Appelés par Wolbodon à occuper les bâtiments, une trentaine de moines bénédictins sous la conduite de l'abbé Etienne arrivent en 1026, 5 ans après la mort du prince-évêque, de Saint-Vanne de Verdun. Le prince-évêque apparait en songe au père abbé lui déclarant qu'il prend l'abbaye sous sa protection et qu'il attirera la protection divine sur tous ceux qui aideront d'une manière ou d'une autre à son édification. Ce secret révélé, les dons de toutes espèces affluent et en novembre 1034 a lieu la consécration officielle du monastère.
Le prince-évêque Réginard dote la fondation d’importants revenus fonciers. Le donateur, à sa mort en 1037, aura l’honneur d’un mausolée devant le maître-autel de l’église.
Dès le début, l’abbaye se distingue par sa contribution aux arts. Au milieu du XIe siècle, on compte des moines mathématiciens, hagiographes, computistes, poètes, compositeurs… Le théologien Rupert de Deutz y reçut sa formation. On y enseigne aussi le latin aux enfants.
Un abbé renonçant à ses charges, un autre aimant le faste et endettant l’abbaye, un autre acculé à la démission par son évêque, un autre encore gérant les biens de manière catastrophique… La fin du XIIIe siècle et le début du XIVe conduisent à la faillite et à la vente massive de propriétés. La discipline monastique se relâche, et le nombre de moines diminue considérablement.
Le XIVe siècle est l'époque des papes d’Avignon, et la plupart des abbés originaires de France font peu pour le monastère.
Cependant le prestige des abbés de Saint-Laurent demeure, à tel point qu'on fait appel à leur arbitrage dans certains conflits. Durant la guerre des Awans et des Waroux, en 1335, les deux familles en guerre depuis trente-huit ans ans rassemblent chacune six hommes et conviennent de quitter l'abbaye dès qu'une solution suffisante sera trouvée. Ils entrèrent le premier jour de Carême et n'en sortirent que le jour de Pâques.
Dès la fin du XIe siècle, l'abbaye de Saint-Laurent, qui adopte les coutumes de son homologue française Cluny (Bourgogne), connaît une activité culturelle intense.

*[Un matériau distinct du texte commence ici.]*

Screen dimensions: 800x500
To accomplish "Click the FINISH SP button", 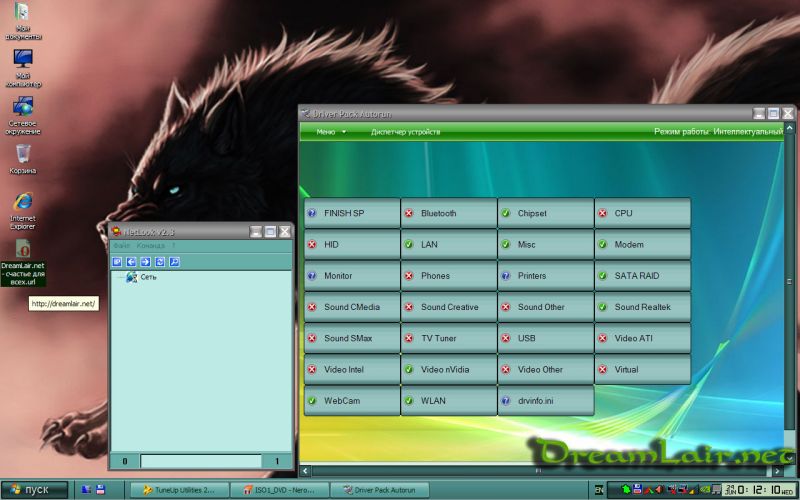I will tap(352, 213).

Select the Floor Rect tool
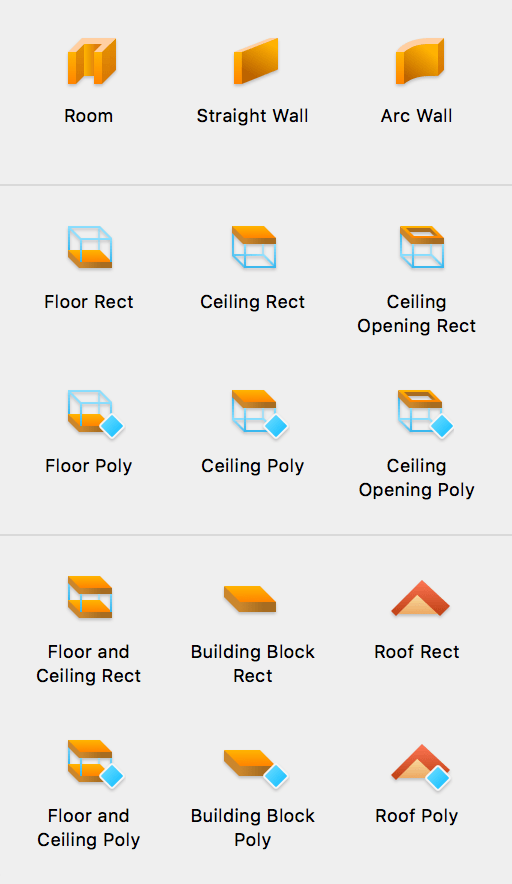(x=90, y=247)
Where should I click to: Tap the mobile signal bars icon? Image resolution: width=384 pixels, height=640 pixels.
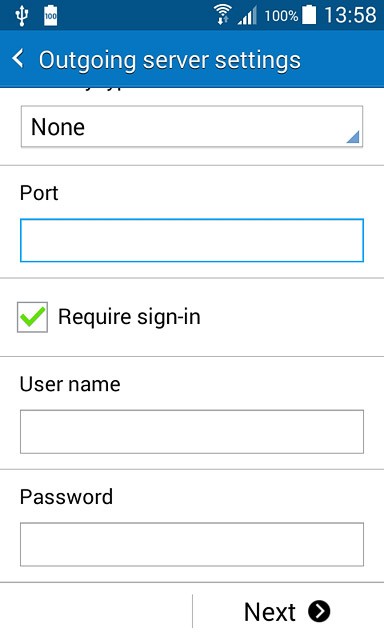[248, 16]
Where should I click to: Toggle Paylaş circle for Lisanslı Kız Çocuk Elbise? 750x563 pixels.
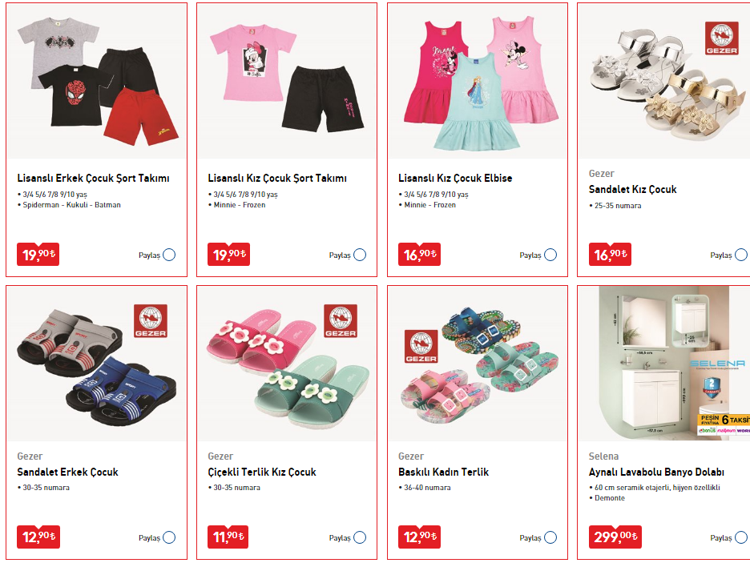coord(551,254)
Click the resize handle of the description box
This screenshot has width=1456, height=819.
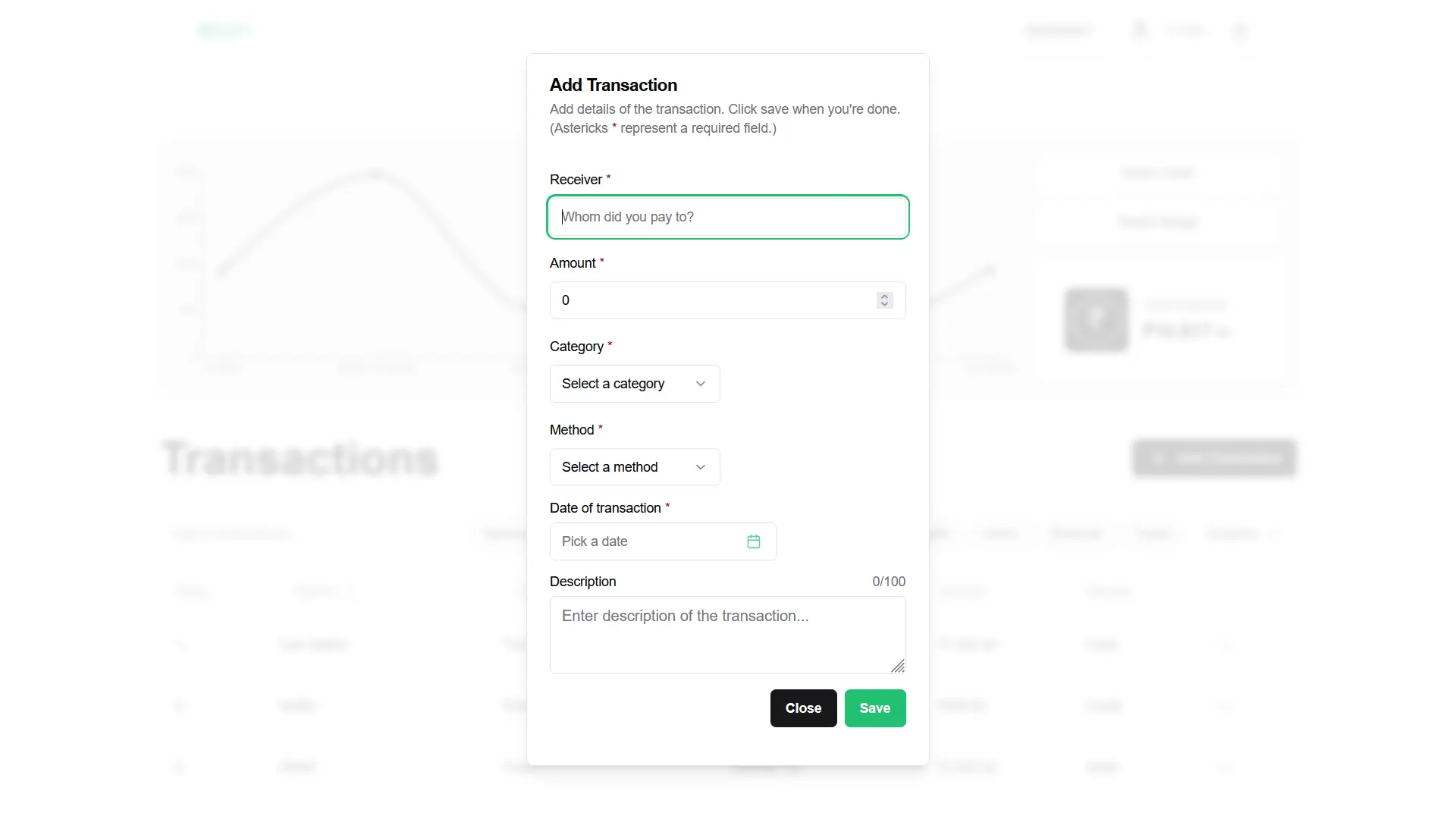click(899, 666)
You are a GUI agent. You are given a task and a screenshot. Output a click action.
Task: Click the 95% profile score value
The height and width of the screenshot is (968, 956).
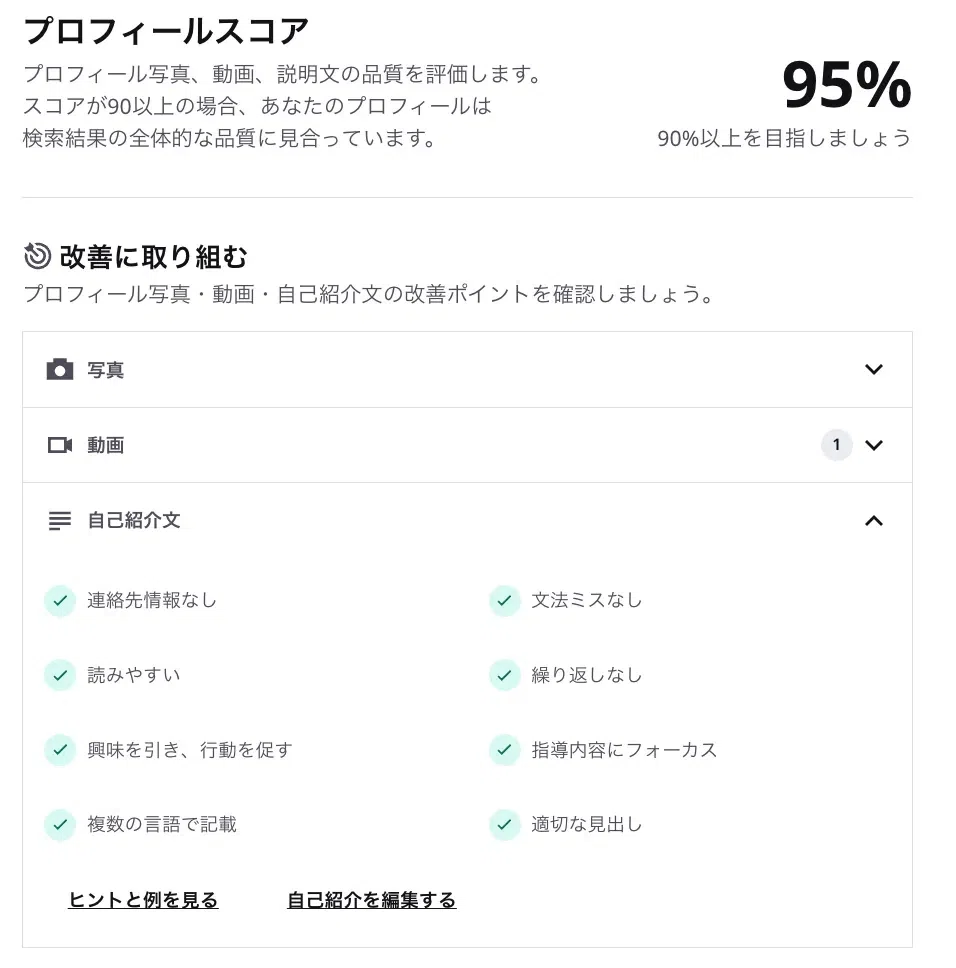pos(846,85)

C'est de cette époque que date l'œuvre connue sous le nom de « Vierge de Dom Rupert ». Il s'agit d'un haut relief de 92 cm sur 64, taillé dans du grès houiller liégeois, représentant la mère de Jésus assise sur un trône et allaitant son divin enfant. La pièce visible au 3KDR n'est qu'une copie, l'original étant conservé au musée Curtius de Liège.
À l'époque, cette pierre passe pour miraculeuse; elle est vénérée afin d'obtenir le don d'intelligence.
Voici l'origine de cette légende :
À la fin du XIe siècle, un jeune enfant nommé Rupert est recueilli au monastère de Saint-Laurent. Il y grandit «sans que son intelligence ne se développe avec son corps; son esprit, malgré les études, reste lourd et borné».
Un soir de 1096, agenouillé devant l'image de la Vierge placée dans l'oratoire de l'abbaye, notre simplet lui adresse une fervente prière pour solliciter les lumières qui lui font défaut.
Il est immédiatement exaucé : son intelligence s'éveille, et à partir de cet instant, il sait interpréter les Saintes Écritures mieux que personne, devenant l'un des moines les plus érudits de son temps.
Dom Rupert, comme on l'appelle dès lors, se met à rédiger de nombreux manuscrits, dont une vie de saint Laurent. En 1121, il devient abbé de Deutz, en Rhénanie. Ses études théologiques et ses chroniques sont lues et appréciées dans tout le monde savant.
L'abbaye subira des dégâts considérables en 1212 lors de la contre-attaque des milices liégeoises dirigée contre le duc de Brabant qui revendiquait l'héritage d'Albert de Dasbourg, les domaines de Moha et de Walef que pourtant ce dernier avait cédés contre une importante somme d'argent à l'évêque de Liège. Après 13 ans de combats, le duc réconcilié avec le Prince de Liège, les abbés de Saint-Laurent restaurent les bâtiments et augmentent leurs propriétés dans la région liégeoise et brabançonne.